The €100m Dutch pension fund for specialist chemicals firm Norit wants to liquidate and join BPL, the €17.1bn sector scheme for agriculture.
According to the board – chaired by Frans Prins, the former director of the €8.8bn pension fund PWRI – this would be the best option for all of its 1,000 participants.
An earlier effort to join the €23.3bn multi-sector scheme PGB failed because of the high costs involved.
The Norit pension fund said the BPL arrangements were better because of its lower franchise – the part of an employee’s salary exempt from pensions accrual – and higher annual accrual rate.
In addition, BPL’s coverage ratio (102.3% at the end of February) was significantly higher than Norit’s, which stood at 97.1%.
The board of the Norit scheme made clear that, were the pension fund to remain independent, benefit cuts would be likely in 2020.
The pension fund, with 300 active participants, almost 300 deferred members and 400 pensioners, had already applied a cut of 10% to pension payments five years ago.
Joining BPL would require bridging the funding gap, which could be achieved either by another rights cut or through an additional contribution from the employer, US-based Cabot, which bought Norit in 2012.

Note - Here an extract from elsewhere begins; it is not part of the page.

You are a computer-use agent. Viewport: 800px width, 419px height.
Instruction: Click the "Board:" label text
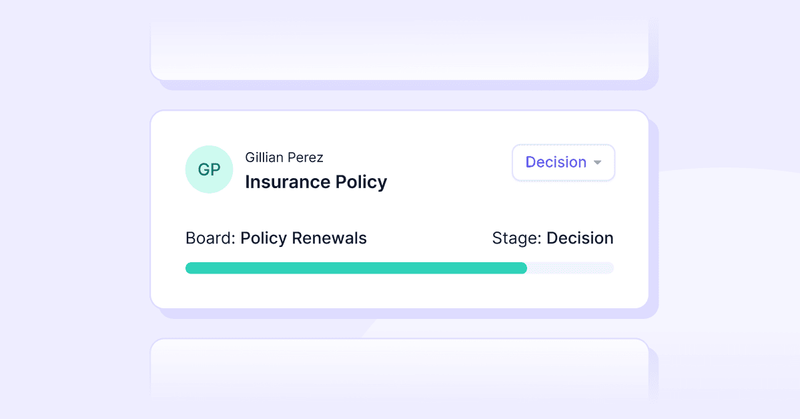(210, 238)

Joining PGB would have required an extra payment of €9m from the sponsor to fill a funding difference of 8%. The company was not prepared to pay this, according to the pension fund.
It said that the employer hadn’t provided clarity yet whether it was willing to pay the required additional contribution this time.
The board argued the one-off payment would be compensated in part by lower administration costs and lower premiums.
The administration of the pension fund of Norit – a specialist producer of “activated carbon” – is carried out by Mercer. NN Investment Partners is its asset manager.